There are 60 unexplained deaths of British nationals in Thailand in just two years, a new report claims.
The Daily Mail citing figures from the Foreign Office says that between 2014 and 2016, 1,151 British nationals died in Thailand.
While the cause of most of those deaths has been established, 60 are currently classed as “unknown”.
The news site claims that the number of unexplained deaths “indicate a pattern of criminal behaviour, botched detective work — and, worst of all, police cover-ups”, in a bid to preserve Thailand’s tourism image.
In a lengthy article, the Daily Mail reports on some of the highest profile cases of unsolved murders and unexplained deaths involving British nationals in Thailand.
The report includes details on the murder of Kirsty Jones, the British backpacker who was found murdered in a hostel in Chiang Mai in 2000 and whose killer remains at large.
It also features the death of 23 year old Christina Annesley who was found dead in a bungalow on Koh Tao.
Christina’s parents reveal how the believe their daughter’s death is suspicious, despite being told otherwise by the Thai authorities.
The Daily Mail says the investigation into Christina’s death was “botched” after her body was left in the heat of a temple, making toxicology reports inconclusive.
“The police told us she had died in her hotel room and there was no sign of foul play. I believed them at the time. But nothing makes sense any more, said Christina’s mother Margaret Annesley.
“It’s only as time has gone on and by meeting other parents that we hear of so many coincidences, and that has made us doubt there was nothing suspicious. There are so many unexplained deaths on Koh Tao. The Thai authorities don’t investigate them properly and we get conflicting information.”
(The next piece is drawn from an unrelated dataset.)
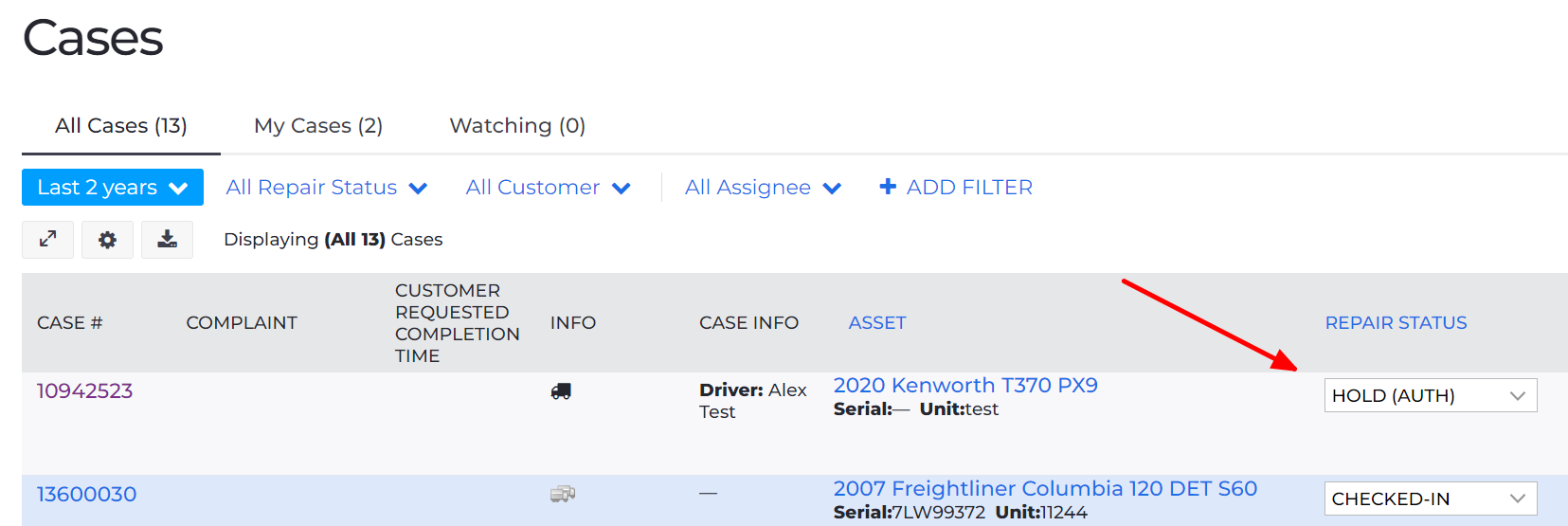Open the Watching tab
Other suspicious deaths on Koh Tao are also featured in the article, including those of Luke Miller, 26, who in 2016 was found dead at the bottom of a swimming pool and Nick Pearson, 25, whose body was found in the sea after partying on the island.
Pat Harrington, whose son Ben was found dead on Koh Tao, is the founder of a group called Mothers Against Murderers Abroad (MAMA) and is urging the British government to investigate the deaths.
“The Government needs to look into these suspicious deaths and issue proper travel warnings,” she says.
“No family should ever have to go through the pain that we have.”
Ben’s body was found in a ditch after being killed while riding his motorbike on the island. Police said he died as the result of a road traffic accident. However, his wallet and watch were missing, leading his mother to believe his death was suspicious.